> PROBLEM DETAILS:
From the first line to the last, reproduce the records below exactly, omitting any picture.

*** SUPPLIED DATA Section Begins ***

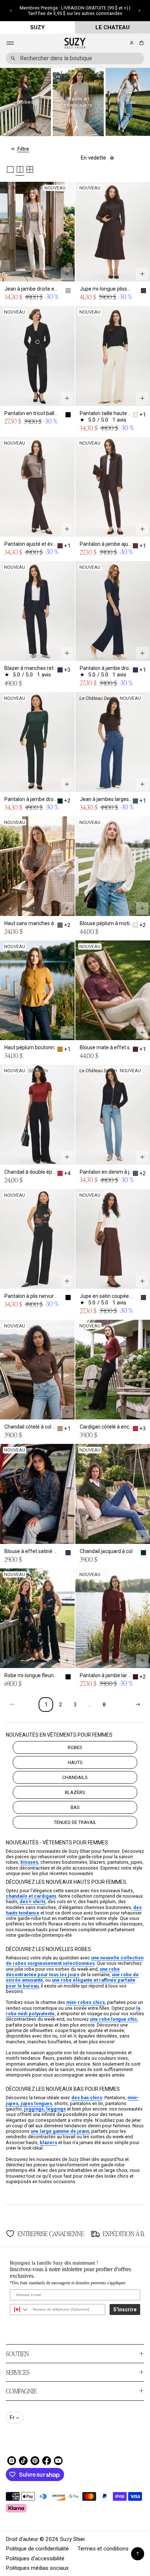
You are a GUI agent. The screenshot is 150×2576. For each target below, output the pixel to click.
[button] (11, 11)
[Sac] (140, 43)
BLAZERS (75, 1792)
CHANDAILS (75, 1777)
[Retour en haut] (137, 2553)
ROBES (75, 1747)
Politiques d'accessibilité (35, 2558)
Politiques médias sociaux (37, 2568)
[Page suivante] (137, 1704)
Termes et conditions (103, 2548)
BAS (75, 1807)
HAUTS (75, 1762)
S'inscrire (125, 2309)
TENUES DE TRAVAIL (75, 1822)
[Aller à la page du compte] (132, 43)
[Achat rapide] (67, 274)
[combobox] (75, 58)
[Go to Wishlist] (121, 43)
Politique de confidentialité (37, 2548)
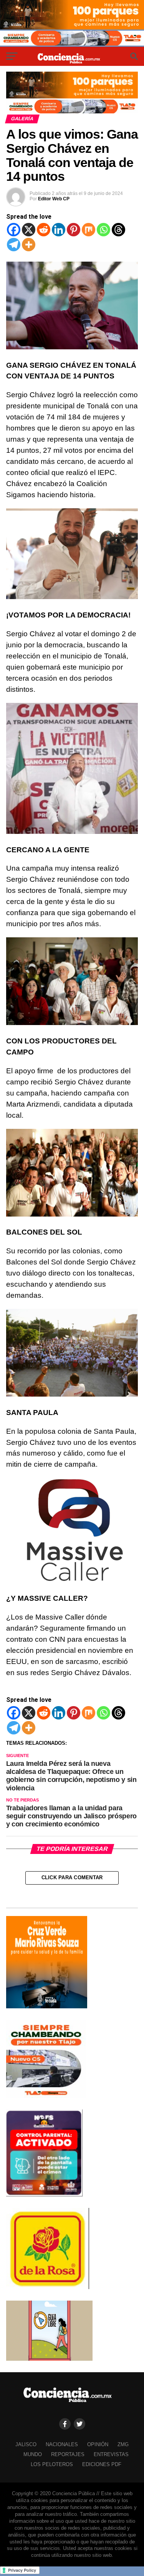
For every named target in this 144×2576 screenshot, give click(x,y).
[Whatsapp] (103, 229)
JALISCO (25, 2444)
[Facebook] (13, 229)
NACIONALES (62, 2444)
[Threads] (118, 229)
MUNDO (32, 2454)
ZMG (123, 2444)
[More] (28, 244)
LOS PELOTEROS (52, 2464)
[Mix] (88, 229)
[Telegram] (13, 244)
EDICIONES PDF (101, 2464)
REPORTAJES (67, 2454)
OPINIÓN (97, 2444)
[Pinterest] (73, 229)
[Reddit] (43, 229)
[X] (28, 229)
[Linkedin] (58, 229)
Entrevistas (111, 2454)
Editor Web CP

*** SUPPLIED DATA Section Ends ***

> EXERCISE ANSWER:
You are a GUI agent. The screenshot is 150×2576. For each target below, output the pixel to click.
[button] (11, 11)
[Sac] (140, 43)
BLAZERS (75, 1792)
CHANDAILS (75, 1777)
[Retour en haut] (137, 2553)
ROBES (75, 1747)
Politiques d'accessibilité (35, 2558)
Politiques médias sociaux (37, 2568)
[Page suivante] (137, 1704)
Termes et conditions (103, 2548)
BAS (75, 1807)
HAUTS (75, 1762)
S'inscrire (125, 2309)
TENUES DE TRAVAIL (75, 1822)
[Aller à la page du compte] (132, 43)
[Achat rapide] (67, 274)
[combobox] (75, 58)
[Go to Wishlist] (121, 43)
Politique de confidentialité (37, 2548)
For every named target in this 144×2576 screenshot, give click(x,y).
[Whatsapp] (103, 229)
JALISCO (25, 2444)
[Facebook] (13, 229)
NACIONALES (62, 2444)
[Threads] (118, 229)
MUNDO (32, 2454)
ZMG (123, 2444)
[More] (28, 244)
LOS PELOTEROS (52, 2464)
[Mix] (88, 229)
[Telegram] (13, 244)
EDICIONES PDF (101, 2464)
REPORTAJES (67, 2454)
OPINIÓN (97, 2444)
[Pinterest] (73, 229)
[Reddit] (43, 229)
[X] (28, 229)
[Linkedin] (58, 229)
Entrevistas (111, 2454)
Editor Web CP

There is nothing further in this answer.